• **Work to complete**
Edit the entries below so that "Factoring info scrollbar" becomes "Factoring details scrollbar", and keep every other line unchanged.

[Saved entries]

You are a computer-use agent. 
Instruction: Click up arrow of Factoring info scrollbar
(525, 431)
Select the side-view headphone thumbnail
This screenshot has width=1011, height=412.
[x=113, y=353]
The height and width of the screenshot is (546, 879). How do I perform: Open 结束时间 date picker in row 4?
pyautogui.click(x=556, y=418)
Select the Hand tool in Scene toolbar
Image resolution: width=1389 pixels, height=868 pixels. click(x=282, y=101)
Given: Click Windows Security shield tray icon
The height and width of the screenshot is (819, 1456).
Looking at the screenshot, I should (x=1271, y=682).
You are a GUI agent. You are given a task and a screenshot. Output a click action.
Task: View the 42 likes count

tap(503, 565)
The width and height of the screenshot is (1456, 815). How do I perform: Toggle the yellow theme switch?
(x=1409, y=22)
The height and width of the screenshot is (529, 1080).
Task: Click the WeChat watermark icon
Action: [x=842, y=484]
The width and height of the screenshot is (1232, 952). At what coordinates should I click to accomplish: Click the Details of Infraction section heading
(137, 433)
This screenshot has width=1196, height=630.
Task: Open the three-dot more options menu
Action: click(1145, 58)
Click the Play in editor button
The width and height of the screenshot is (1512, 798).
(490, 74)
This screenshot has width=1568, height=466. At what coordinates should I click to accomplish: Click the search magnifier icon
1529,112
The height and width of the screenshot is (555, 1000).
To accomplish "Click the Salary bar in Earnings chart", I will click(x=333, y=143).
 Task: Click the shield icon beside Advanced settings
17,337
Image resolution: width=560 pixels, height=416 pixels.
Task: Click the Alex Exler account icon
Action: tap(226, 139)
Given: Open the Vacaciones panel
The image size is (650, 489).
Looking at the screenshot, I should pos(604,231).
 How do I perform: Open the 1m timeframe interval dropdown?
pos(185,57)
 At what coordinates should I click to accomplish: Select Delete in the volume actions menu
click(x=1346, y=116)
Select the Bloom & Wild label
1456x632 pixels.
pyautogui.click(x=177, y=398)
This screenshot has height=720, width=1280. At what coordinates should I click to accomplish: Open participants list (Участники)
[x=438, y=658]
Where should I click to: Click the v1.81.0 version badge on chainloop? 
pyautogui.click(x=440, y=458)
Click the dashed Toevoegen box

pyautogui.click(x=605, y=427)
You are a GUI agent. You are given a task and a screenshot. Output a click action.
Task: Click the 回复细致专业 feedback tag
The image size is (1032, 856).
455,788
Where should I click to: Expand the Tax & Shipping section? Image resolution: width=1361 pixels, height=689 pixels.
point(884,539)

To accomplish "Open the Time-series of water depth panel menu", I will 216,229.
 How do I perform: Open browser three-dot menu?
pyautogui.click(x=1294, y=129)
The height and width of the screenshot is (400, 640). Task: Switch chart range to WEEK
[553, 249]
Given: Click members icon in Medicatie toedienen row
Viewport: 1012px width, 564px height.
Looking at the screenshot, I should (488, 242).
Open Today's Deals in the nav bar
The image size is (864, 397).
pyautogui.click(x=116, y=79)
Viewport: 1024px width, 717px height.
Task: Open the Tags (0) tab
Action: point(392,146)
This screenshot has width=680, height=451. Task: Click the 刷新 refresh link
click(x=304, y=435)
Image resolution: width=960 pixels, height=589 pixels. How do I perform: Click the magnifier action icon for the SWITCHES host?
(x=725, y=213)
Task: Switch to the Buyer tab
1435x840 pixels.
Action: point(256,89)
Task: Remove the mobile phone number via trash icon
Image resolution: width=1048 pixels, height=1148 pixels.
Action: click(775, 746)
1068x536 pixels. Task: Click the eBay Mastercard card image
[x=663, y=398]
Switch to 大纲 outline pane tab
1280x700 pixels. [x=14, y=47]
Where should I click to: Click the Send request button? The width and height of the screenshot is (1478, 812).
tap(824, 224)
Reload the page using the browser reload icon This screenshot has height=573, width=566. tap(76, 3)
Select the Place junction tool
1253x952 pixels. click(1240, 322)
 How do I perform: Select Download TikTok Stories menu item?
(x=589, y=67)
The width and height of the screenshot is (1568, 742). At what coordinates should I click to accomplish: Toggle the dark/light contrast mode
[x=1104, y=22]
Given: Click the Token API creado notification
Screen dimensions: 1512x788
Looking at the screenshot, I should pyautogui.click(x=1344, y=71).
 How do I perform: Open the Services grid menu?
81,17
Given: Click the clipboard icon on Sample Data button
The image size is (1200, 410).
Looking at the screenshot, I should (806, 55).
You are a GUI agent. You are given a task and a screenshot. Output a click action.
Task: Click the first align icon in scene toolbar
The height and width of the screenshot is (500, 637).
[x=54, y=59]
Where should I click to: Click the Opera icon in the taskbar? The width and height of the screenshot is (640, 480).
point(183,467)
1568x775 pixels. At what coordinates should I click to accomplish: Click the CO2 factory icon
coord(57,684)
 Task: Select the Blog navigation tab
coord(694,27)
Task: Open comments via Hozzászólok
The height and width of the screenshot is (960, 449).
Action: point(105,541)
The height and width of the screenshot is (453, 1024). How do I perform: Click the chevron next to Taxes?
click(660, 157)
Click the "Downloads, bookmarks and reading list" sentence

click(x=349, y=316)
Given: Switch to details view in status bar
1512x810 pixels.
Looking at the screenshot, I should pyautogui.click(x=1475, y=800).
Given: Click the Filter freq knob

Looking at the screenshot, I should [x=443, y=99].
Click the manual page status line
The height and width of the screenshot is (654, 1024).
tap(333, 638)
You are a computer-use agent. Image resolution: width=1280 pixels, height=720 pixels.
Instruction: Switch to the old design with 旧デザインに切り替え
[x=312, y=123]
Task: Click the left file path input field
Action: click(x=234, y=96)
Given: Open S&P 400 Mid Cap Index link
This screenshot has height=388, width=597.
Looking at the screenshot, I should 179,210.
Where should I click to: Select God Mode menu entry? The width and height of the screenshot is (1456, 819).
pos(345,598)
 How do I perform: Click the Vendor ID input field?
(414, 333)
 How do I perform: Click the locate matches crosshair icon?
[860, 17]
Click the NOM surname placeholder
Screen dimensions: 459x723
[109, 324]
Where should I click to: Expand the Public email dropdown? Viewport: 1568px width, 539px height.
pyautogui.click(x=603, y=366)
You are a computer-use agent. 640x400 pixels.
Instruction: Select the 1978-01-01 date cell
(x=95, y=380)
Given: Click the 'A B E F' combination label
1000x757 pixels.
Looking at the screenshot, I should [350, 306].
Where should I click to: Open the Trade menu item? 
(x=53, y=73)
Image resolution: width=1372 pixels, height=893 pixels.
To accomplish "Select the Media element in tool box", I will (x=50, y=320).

• **Response to the exercise**
You are a computer-use agent. 
Instruction: Click up arrow of Factoring details scrollbar
(525, 431)
Select the side-view headphone thumbnail
This screenshot has width=1011, height=412.
[x=113, y=353]
The height and width of the screenshot is (546, 879). How do I perform: Open 结束时间 date picker in row 4?
pyautogui.click(x=556, y=418)
Select the Hand tool in Scene toolbar
Image resolution: width=1389 pixels, height=868 pixels. click(x=282, y=101)
Given: Click Windows Security shield tray icon
The height and width of the screenshot is (819, 1456).
Looking at the screenshot, I should (x=1271, y=682).
You are a GUI agent. You are given a task and a screenshot. Output a click action.
Task: View the 42 likes count

tap(503, 565)
The width and height of the screenshot is (1456, 815). How do I perform: Toggle the yellow theme switch?
(x=1409, y=22)
The height and width of the screenshot is (529, 1080).
Task: Click the WeChat watermark icon
Action: [x=842, y=484]
The width and height of the screenshot is (1232, 952). At what coordinates should I click to accomplish: Click the Details of Infraction section heading
(137, 433)
This screenshot has width=1196, height=630.
Task: Open the three-dot more options menu
Action: click(1145, 58)
Click the Play in editor button
The width and height of the screenshot is (1512, 798).
(490, 74)
This screenshot has width=1568, height=466. At what coordinates should I click to accomplish: Click the search magnifier icon
1529,112
The height and width of the screenshot is (555, 1000).
To accomplish "Click the Salary bar in Earnings chart", I will click(x=333, y=143).
 Task: Click the shield icon beside Advanced settings
17,337
Image resolution: width=560 pixels, height=416 pixels.
Task: Click the Alex Exler account icon
Action: tap(226, 139)
Given: Open the Vacaciones panel
The image size is (650, 489).
Looking at the screenshot, I should pos(604,231).
 How do I perform: Open the 1m timeframe interval dropdown?
pos(185,57)
 At what coordinates should I click to accomplish: Select Delete in the volume actions menu
click(x=1346, y=116)
Select the Bloom & Wild label
1456x632 pixels.
pyautogui.click(x=177, y=398)
This screenshot has height=720, width=1280. At what coordinates should I click to accomplish: Open participants list (Участники)
[x=438, y=658]
Where should I click to: Click the v1.81.0 version badge on chainloop? 
pyautogui.click(x=440, y=458)
Click the dashed Toevoegen box

pyautogui.click(x=605, y=427)
You are a GUI agent. You are given a task and a screenshot. Output a click action.
Task: Click the 回复细致专业 feedback tag
The image size is (1032, 856).
455,788
Where should I click to: Expand the Tax & Shipping section? Image resolution: width=1361 pixels, height=689 pixels.
point(884,539)

To accomplish "Open the Time-series of water depth panel menu", I will 216,229.
 How do I perform: Open browser three-dot menu?
pyautogui.click(x=1294, y=129)
The height and width of the screenshot is (400, 640). Task: Switch chart range to WEEK
[553, 249]
Given: Click members icon in Medicatie toedienen row
Viewport: 1012px width, 564px height.
Looking at the screenshot, I should (488, 242).
Open Today's Deals in the nav bar
The image size is (864, 397).
pyautogui.click(x=116, y=79)
Viewport: 1024px width, 717px height.
Task: Open the Tags (0) tab
Action: point(392,146)
This screenshot has width=680, height=451. Task: Click the 刷新 refresh link
click(x=304, y=435)
Image resolution: width=960 pixels, height=589 pixels. How do I perform: Click the magnifier action icon for the SWITCHES host?
(x=725, y=213)
Task: Switch to the Buyer tab
1435x840 pixels.
Action: point(256,89)
Task: Remove the mobile phone number via trash icon
Image resolution: width=1048 pixels, height=1148 pixels.
Action: click(775, 746)
1068x536 pixels. Task: Click the eBay Mastercard card image
[x=663, y=398]
Switch to 大纲 outline pane tab
1280x700 pixels. [x=14, y=47]
Where should I click to: Click the Send request button? The width and height of the screenshot is (1478, 812).
tap(824, 224)
Reload the page using the browser reload icon This screenshot has height=573, width=566. tap(76, 3)
Select the Place junction tool
1253x952 pixels. click(1240, 322)
 How do I perform: Select Download TikTok Stories menu item?
(x=589, y=67)
The width and height of the screenshot is (1568, 742). At what coordinates should I click to accomplish: Toggle the dark/light contrast mode
[x=1104, y=22]
Given: Click the Token API creado notification
Screen dimensions: 1512x788
Looking at the screenshot, I should pyautogui.click(x=1344, y=71).
 How do I perform: Open the Services grid menu?
81,17
Given: Click the clipboard icon on Sample Data button
The image size is (1200, 410).
Looking at the screenshot, I should (806, 55).
You are a GUI agent. You are given a task and a screenshot. Output a click action.
Task: Click the first align icon in scene toolbar
The height and width of the screenshot is (500, 637).
[x=54, y=59]
Where should I click to: Click the Opera icon in the taskbar? The width and height of the screenshot is (640, 480).
point(183,467)
1568x775 pixels. At what coordinates should I click to accomplish: Click the CO2 factory icon
coord(57,684)
 Task: Select the Blog navigation tab
coord(694,27)
Task: Open comments via Hozzászólok
The height and width of the screenshot is (960, 449).
Action: point(105,541)
The height and width of the screenshot is (453, 1024). How do I perform: Click the chevron next to Taxes?
click(660, 157)
Click the "Downloads, bookmarks and reading list" sentence

click(x=349, y=316)
Given: Switch to details view in status bar
1512x810 pixels.
Looking at the screenshot, I should pyautogui.click(x=1475, y=800).
Given: Click the Filter freq knob

Looking at the screenshot, I should [x=443, y=99].
Click the manual page status line
The height and width of the screenshot is (654, 1024).
tap(333, 638)
You are a computer-use agent. Image resolution: width=1280 pixels, height=720 pixels.
Instruction: Switch to the old design with 旧デザインに切り替え
[x=312, y=123]
Task: Click the left file path input field
Action: click(x=234, y=96)
Given: Open S&P 400 Mid Cap Index link
This screenshot has height=388, width=597.
Looking at the screenshot, I should 179,210.
Where should I click to: Select God Mode menu entry? The width and height of the screenshot is (1456, 819).
pos(345,598)
 How do I perform: Click the Vendor ID input field?
(414, 333)
 How do I perform: Click the locate matches crosshair icon?
[860, 17]
Click the NOM surname placeholder
Screen dimensions: 459x723
[109, 324]
Where should I click to: Expand the Public email dropdown? Viewport: 1568px width, 539px height.
pyautogui.click(x=603, y=366)
You are a computer-use agent. 640x400 pixels.
Instruction: Select the 1978-01-01 date cell
(x=95, y=380)
Given: Click the 'A B E F' combination label
1000x757 pixels.
Looking at the screenshot, I should [350, 306].
Where should I click to: Open the Trade menu item? 
(x=53, y=73)
Image resolution: width=1372 pixels, height=893 pixels.
To accomplish "Select the Media element in tool box", I will (x=50, y=320).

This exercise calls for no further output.